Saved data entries
■ ■ ■ ■ ■ ■ ■

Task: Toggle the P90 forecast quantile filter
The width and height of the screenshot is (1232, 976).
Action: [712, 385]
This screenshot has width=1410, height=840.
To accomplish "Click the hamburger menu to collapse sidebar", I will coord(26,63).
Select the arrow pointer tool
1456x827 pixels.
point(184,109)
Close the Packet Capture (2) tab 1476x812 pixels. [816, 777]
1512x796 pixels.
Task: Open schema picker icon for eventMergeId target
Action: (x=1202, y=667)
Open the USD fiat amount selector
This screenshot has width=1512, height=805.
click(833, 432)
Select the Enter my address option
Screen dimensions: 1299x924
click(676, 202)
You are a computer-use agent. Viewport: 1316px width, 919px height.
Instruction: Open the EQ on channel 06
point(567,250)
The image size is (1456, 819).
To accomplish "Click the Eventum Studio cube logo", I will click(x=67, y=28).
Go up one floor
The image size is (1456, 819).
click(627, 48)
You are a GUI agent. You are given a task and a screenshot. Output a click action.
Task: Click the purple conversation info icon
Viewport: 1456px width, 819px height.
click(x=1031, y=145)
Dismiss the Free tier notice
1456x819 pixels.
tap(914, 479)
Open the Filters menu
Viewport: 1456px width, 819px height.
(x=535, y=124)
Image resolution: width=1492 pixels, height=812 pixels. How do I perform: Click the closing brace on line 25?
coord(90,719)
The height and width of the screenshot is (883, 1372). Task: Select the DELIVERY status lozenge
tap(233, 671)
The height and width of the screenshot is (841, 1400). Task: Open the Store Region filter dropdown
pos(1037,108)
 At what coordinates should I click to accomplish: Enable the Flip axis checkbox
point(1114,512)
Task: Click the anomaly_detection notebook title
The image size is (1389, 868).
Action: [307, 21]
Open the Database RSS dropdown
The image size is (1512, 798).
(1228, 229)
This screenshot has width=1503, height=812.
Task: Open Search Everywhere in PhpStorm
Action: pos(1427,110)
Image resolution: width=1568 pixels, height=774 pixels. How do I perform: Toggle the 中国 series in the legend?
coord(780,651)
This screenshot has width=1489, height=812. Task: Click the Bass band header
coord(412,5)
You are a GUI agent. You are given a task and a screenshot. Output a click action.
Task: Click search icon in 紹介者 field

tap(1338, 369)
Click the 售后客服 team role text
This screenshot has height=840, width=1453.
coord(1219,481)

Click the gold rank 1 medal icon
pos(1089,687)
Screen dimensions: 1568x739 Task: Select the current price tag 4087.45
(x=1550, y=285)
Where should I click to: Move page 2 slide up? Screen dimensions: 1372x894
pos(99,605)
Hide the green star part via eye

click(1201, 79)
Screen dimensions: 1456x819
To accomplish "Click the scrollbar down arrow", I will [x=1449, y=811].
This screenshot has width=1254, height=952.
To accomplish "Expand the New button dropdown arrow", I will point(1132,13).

■ ■ ■ ■ ■ ■ ■

What the exercise asks>
Among the entries above, copy exactly only the lines starting with the one containing "Image resolution: width=1492" and going through the one containing "Task: Click the anomaly_detection", both ends included.

Written response>
Image resolution: width=1492 pixels, height=812 pixels. How do I perform: Click the closing brace on line 25?
coord(90,719)
The height and width of the screenshot is (883, 1372). Task: Select the DELIVERY status lozenge
tap(233, 671)
The height and width of the screenshot is (841, 1400). Task: Open the Store Region filter dropdown
pos(1037,108)
 At what coordinates should I click to accomplish: Enable the Flip axis checkbox
point(1114,512)
Task: Click the anomaly_detection notebook title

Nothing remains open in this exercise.